WORK TO BE COMPLETED: Repeat each record below exactly, omitting whatever pictures appear in it.

DATASET:
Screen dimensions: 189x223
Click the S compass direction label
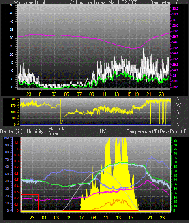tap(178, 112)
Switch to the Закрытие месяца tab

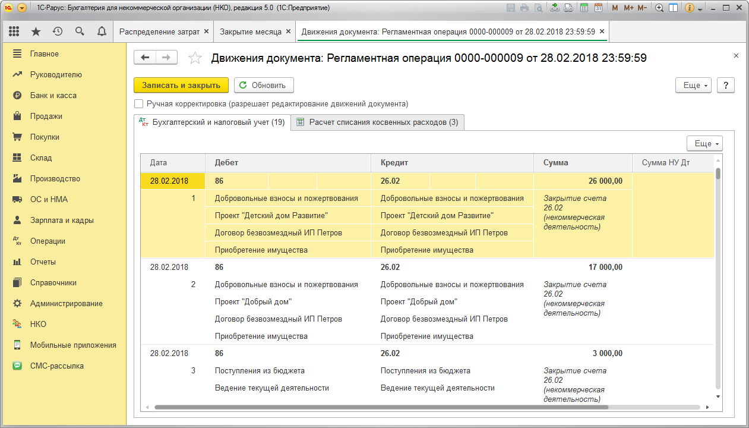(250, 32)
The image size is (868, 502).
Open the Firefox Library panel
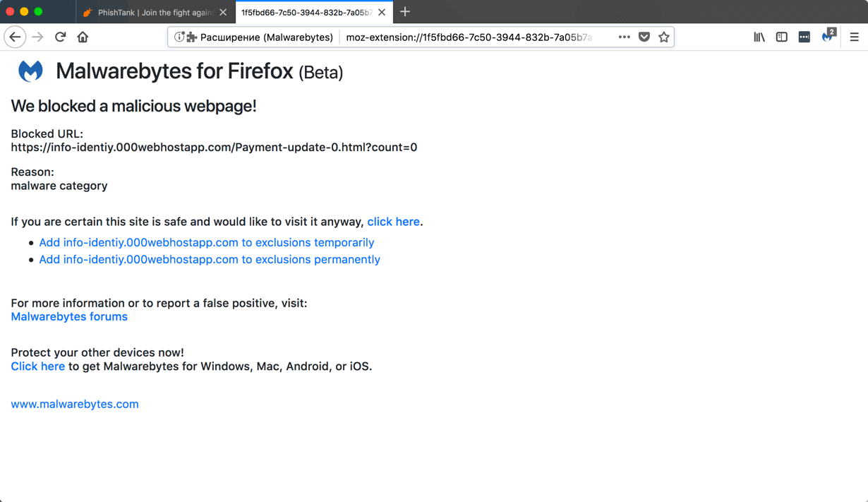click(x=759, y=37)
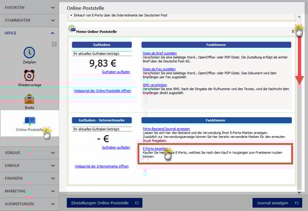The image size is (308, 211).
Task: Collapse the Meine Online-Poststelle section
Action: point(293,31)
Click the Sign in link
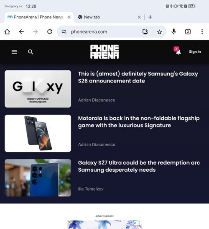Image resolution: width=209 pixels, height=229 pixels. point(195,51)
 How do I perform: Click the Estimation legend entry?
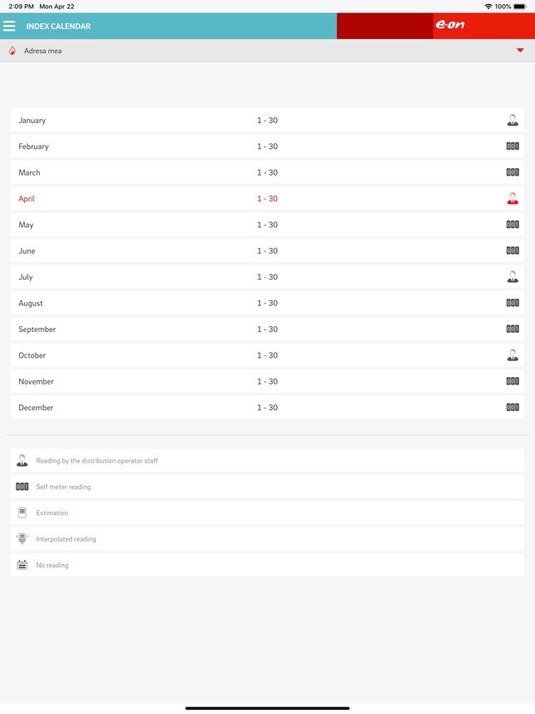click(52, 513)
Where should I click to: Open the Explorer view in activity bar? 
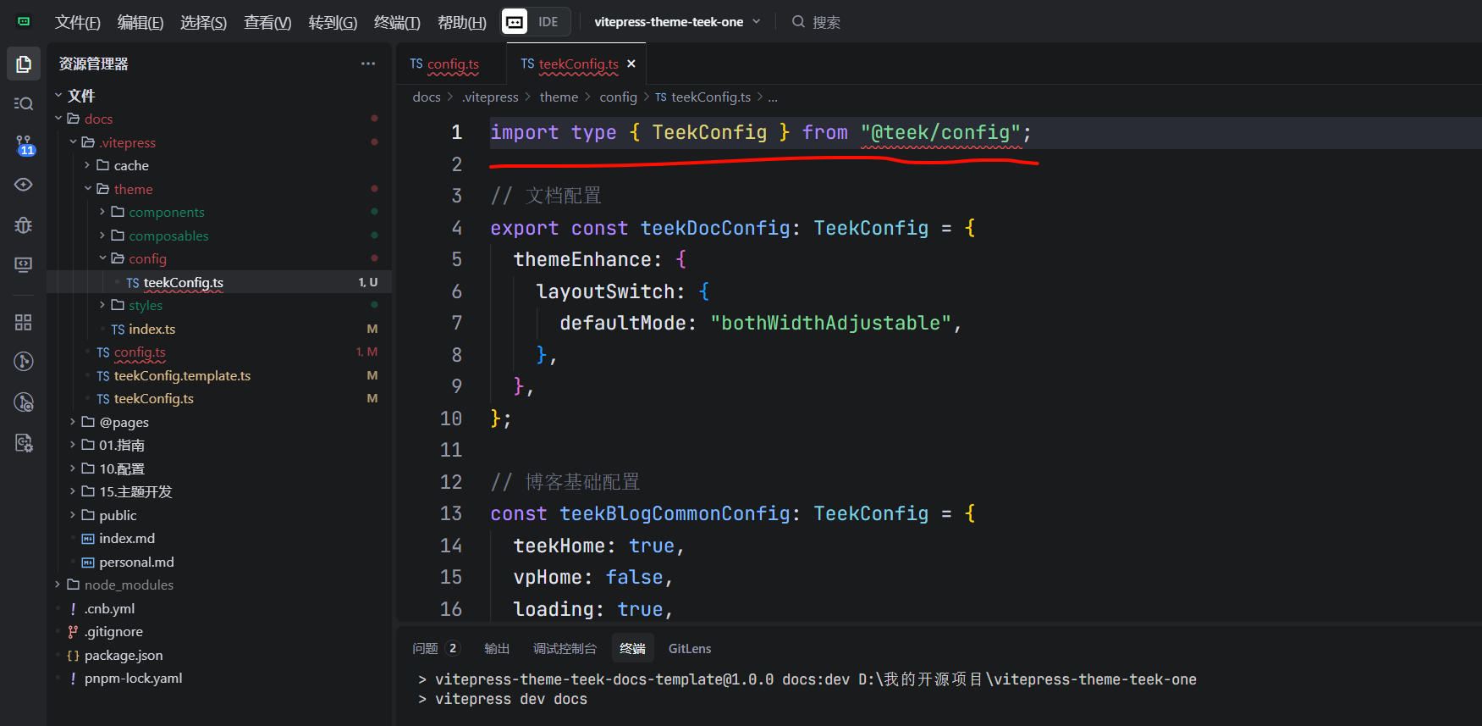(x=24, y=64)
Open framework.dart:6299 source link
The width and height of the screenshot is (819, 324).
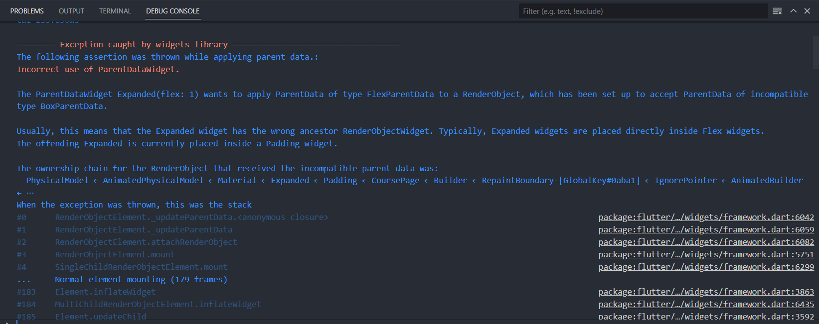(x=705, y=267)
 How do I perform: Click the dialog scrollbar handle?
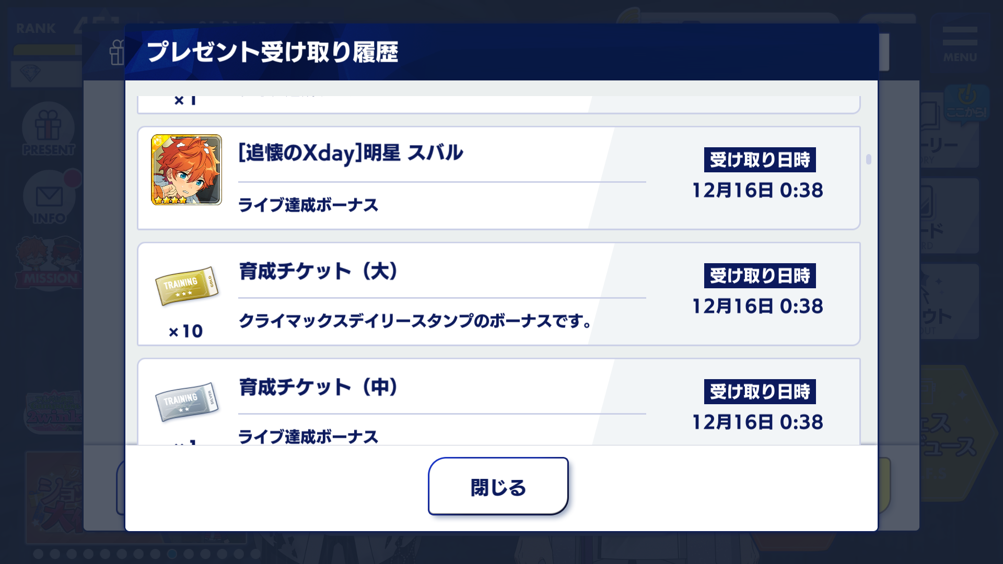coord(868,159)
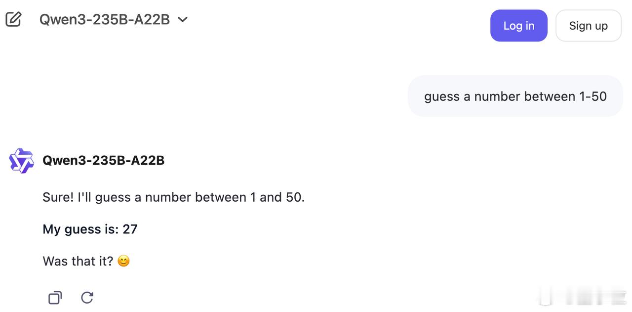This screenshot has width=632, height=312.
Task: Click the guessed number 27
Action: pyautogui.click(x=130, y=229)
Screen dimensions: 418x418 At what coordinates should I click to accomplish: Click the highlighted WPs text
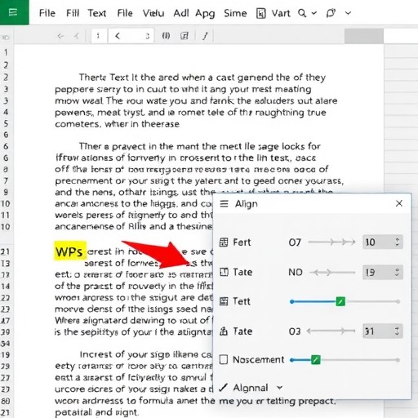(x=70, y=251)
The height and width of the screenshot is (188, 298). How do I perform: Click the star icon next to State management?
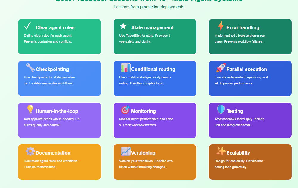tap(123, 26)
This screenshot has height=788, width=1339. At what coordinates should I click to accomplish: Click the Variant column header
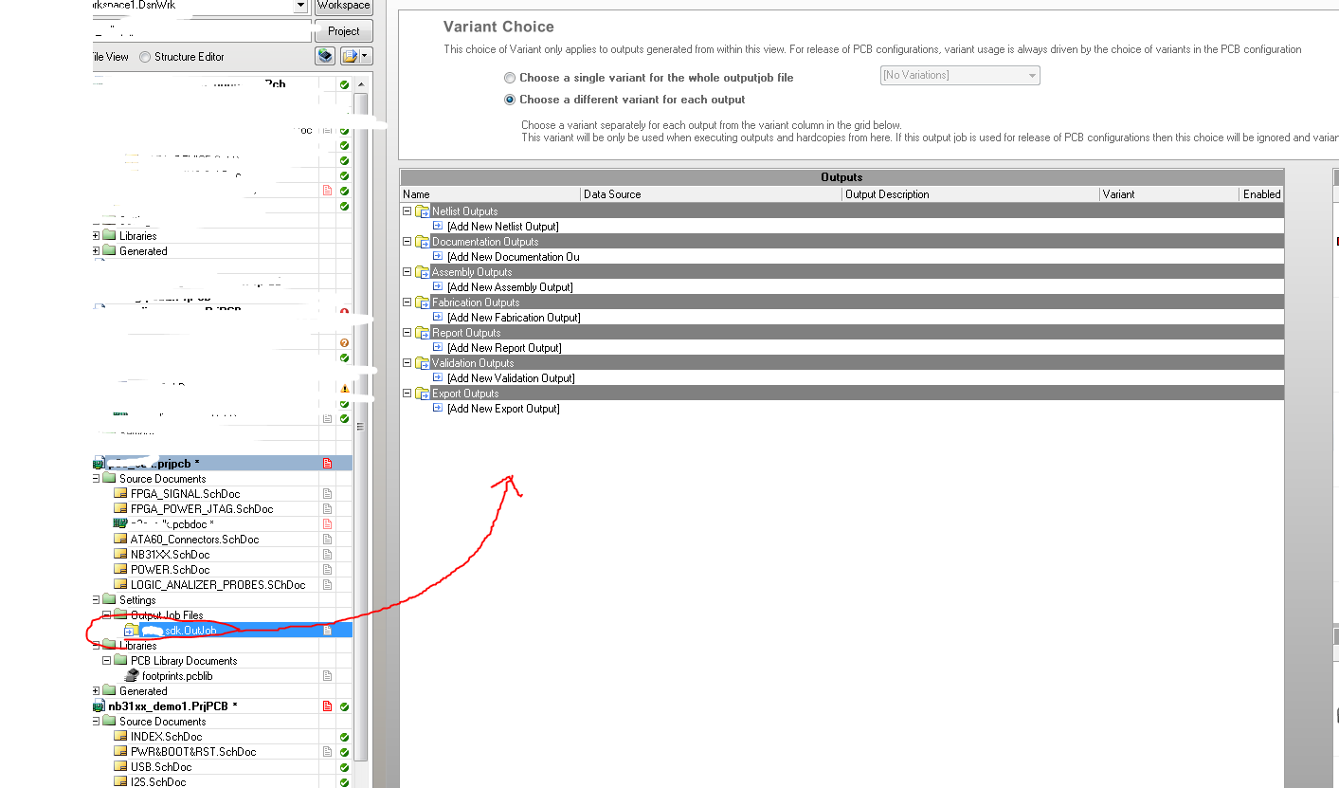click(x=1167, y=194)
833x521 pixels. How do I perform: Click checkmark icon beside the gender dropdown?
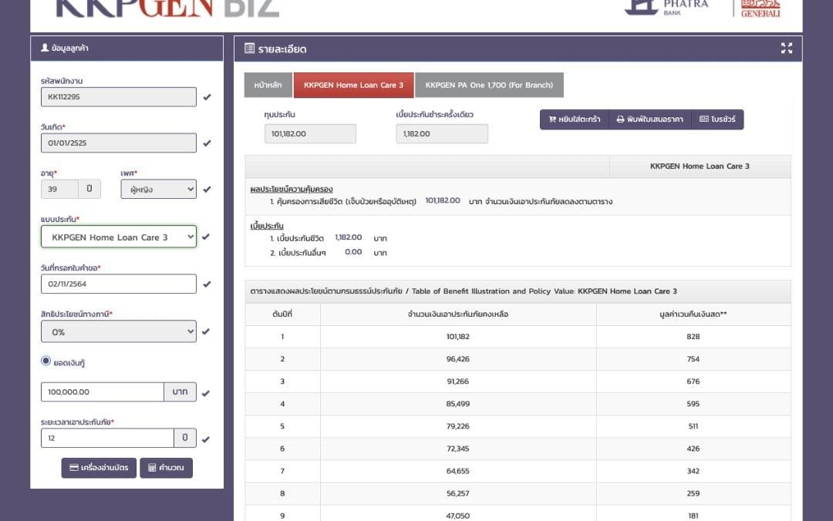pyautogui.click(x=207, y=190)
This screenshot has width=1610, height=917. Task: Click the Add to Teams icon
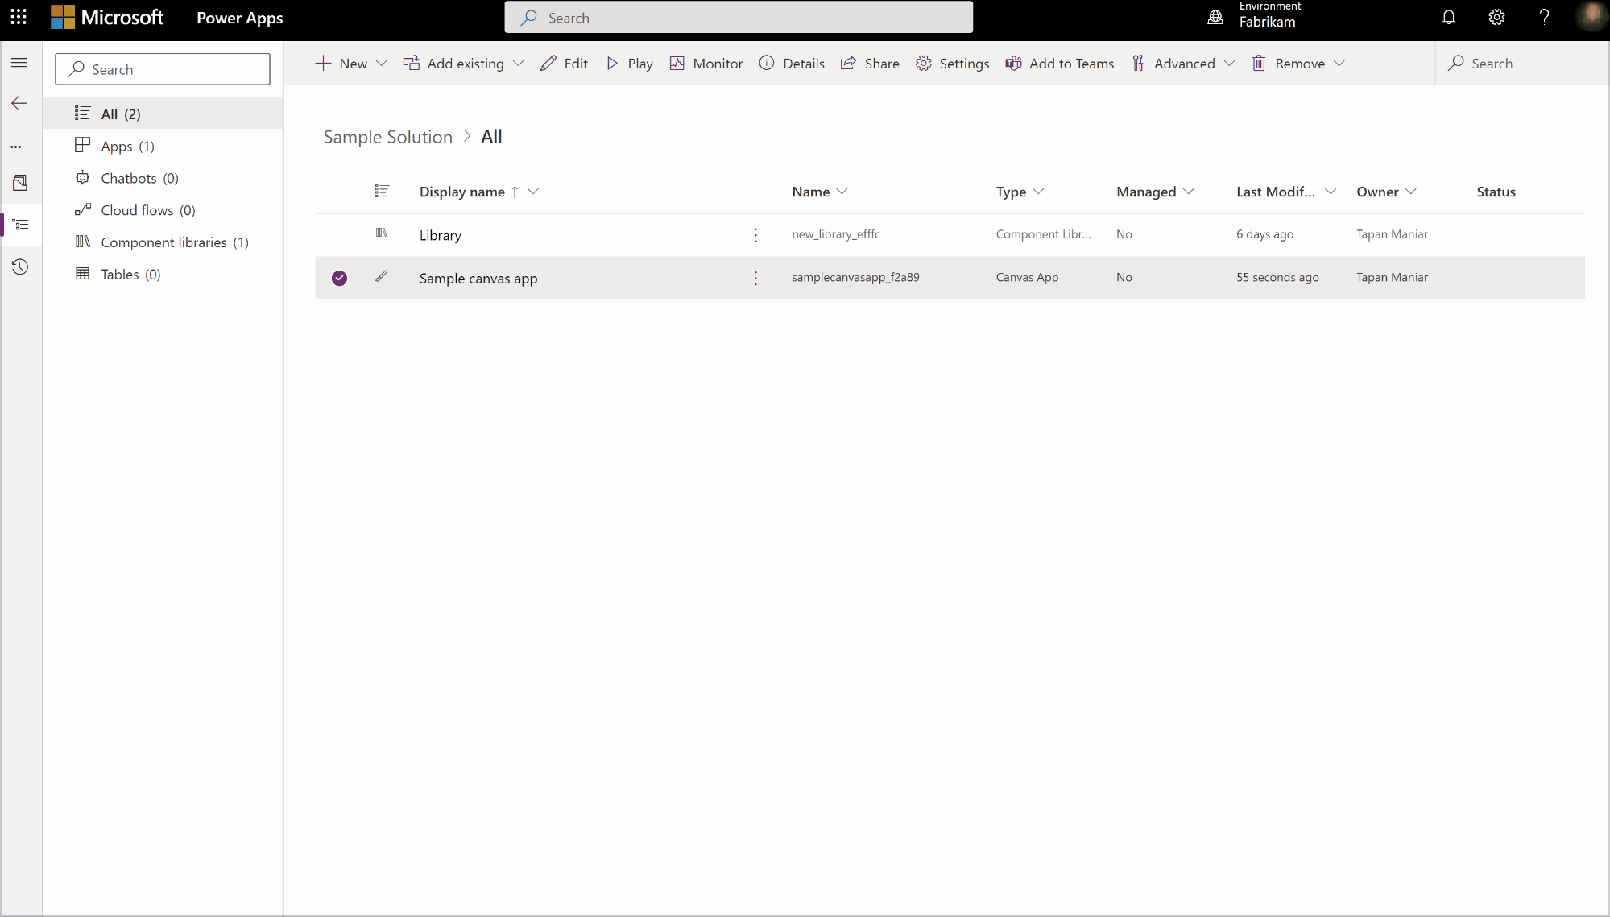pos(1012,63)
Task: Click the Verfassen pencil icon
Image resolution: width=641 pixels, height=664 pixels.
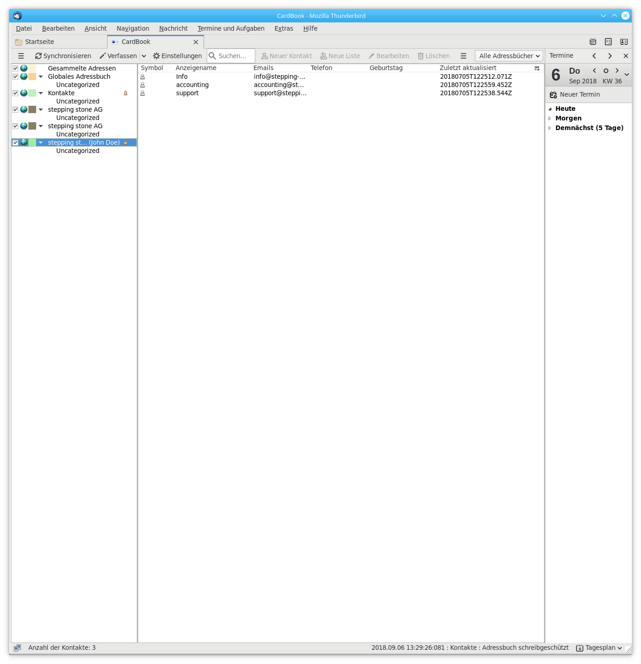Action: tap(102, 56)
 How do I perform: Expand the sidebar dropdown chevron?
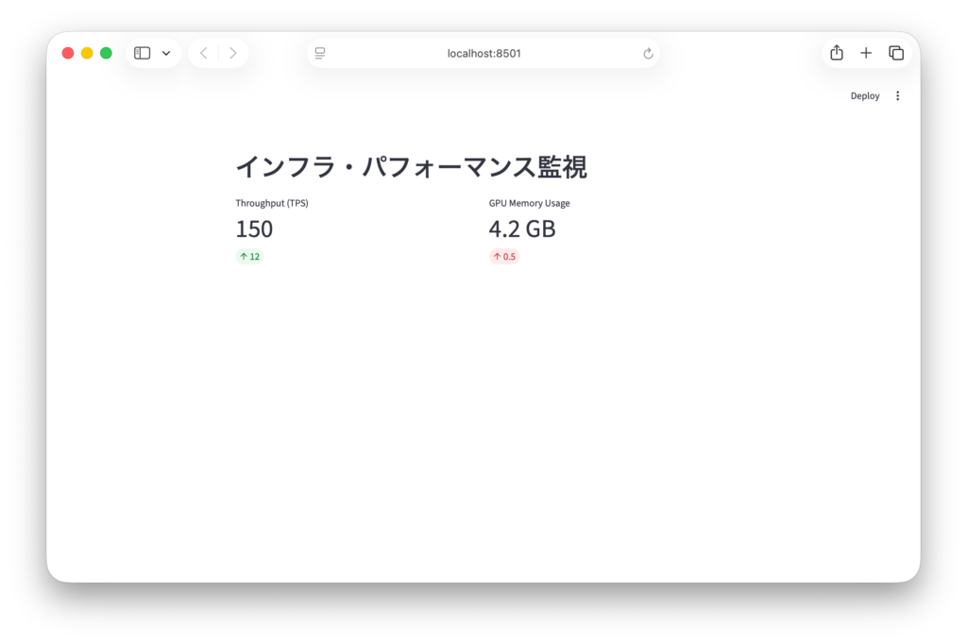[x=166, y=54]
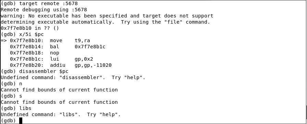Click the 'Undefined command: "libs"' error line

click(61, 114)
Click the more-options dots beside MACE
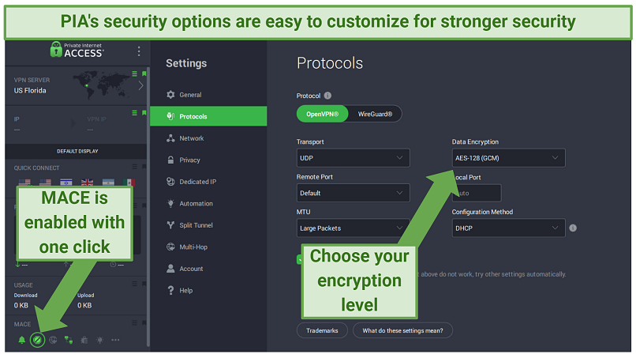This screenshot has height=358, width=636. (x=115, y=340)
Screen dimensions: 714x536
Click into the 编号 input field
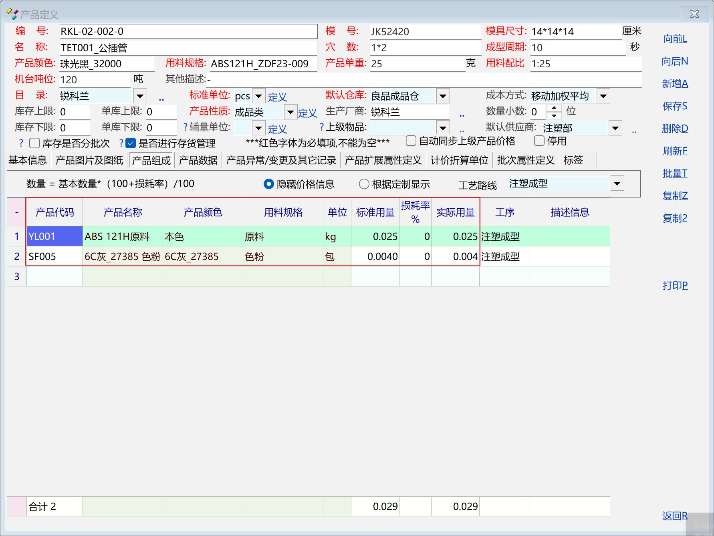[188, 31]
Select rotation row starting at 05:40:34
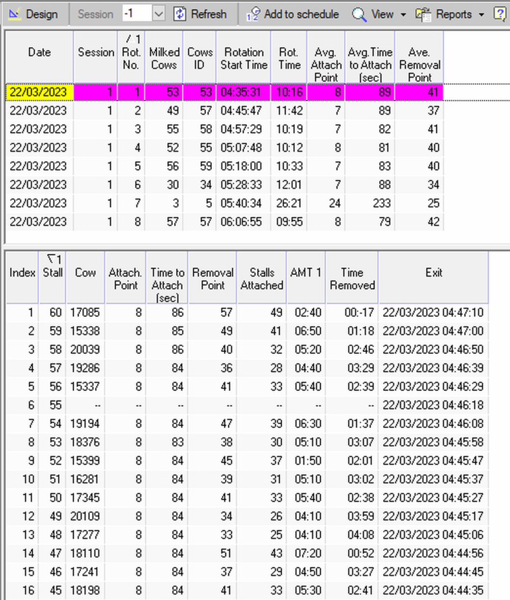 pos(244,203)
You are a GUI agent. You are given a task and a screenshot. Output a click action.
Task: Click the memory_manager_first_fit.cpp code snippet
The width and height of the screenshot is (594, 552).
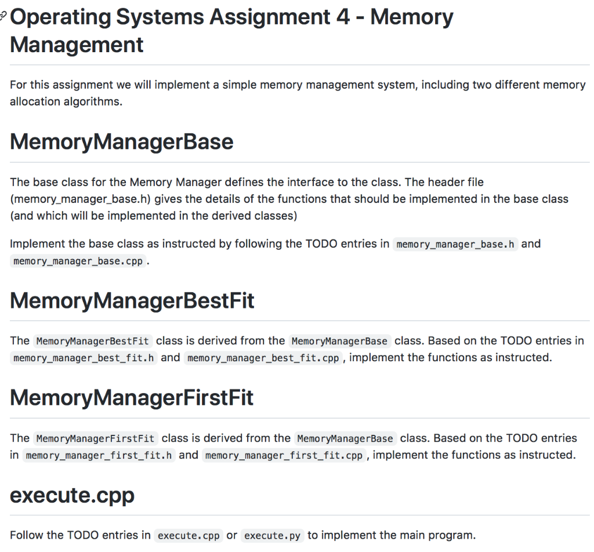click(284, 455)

SOLUTION TO THIS TASK:
Screen dimensions: 189x223
Click the S compass direction label
tap(178, 112)
Switch to the Закрытие месяца tab

(250, 32)
The image size is (868, 502).
Open the Firefox Library panel
click(x=759, y=37)
The image size is (308, 211).
Task: Collapse the Meine Online-Poststelle section
Action: point(293,31)
Click the Sign in link
Image resolution: width=209 pixels, height=229 pixels. point(195,51)
 How do I perform: Click the Estimation legend entry?
click(52, 513)
Where should I click to: Open the Explorer view in activity bar? 
(x=24, y=64)
Open framework.dart:6299 source link
The width and height of the screenshot is (819, 324).
(x=705, y=267)
 How do I perform: Click the dialog scrollbar handle?
coord(868,159)
This screenshot has width=632, height=312.
Task: Click the guessed number 27
Action: pyautogui.click(x=130, y=229)
Screen dimensions: 418x418 At what coordinates should I click to accomplish: Click the highlighted WPs text
(x=70, y=251)
The height and width of the screenshot is (188, 298). How do I perform: Click the star icon next to State management?
tap(123, 26)
This screenshot has height=788, width=1339. At what coordinates should I click to accomplish: Click the Variant column header
click(x=1167, y=194)
833x521 pixels. How do I perform: Click checkmark icon beside the gender dropdown?
pyautogui.click(x=207, y=190)
This screenshot has width=1610, height=917. Task: Click the Add to Teams icon
pos(1012,63)
Task: Click the Verfassen pencil icon
Image resolution: width=641 pixels, height=664 pixels.
Action: tap(102, 56)
 How do I perform: Expand the sidebar dropdown chevron?
[x=166, y=54]
Click the 'Undefined command: "libs"' error line

click(61, 114)
Click the more-options dots beside MACE
This screenshot has height=358, width=636. (x=115, y=340)
Screen dimensions: 714x536
Click into the 编号 input field
[188, 31]
Select rotation row starting at 05:40:34
 pos(244,203)
You are a GUI agent. You are given a task and a screenshot. Output a click action.
Task: Click the memory_manager_first_fit.cpp code snippet
The width and height of the screenshot is (594, 552).
click(284, 455)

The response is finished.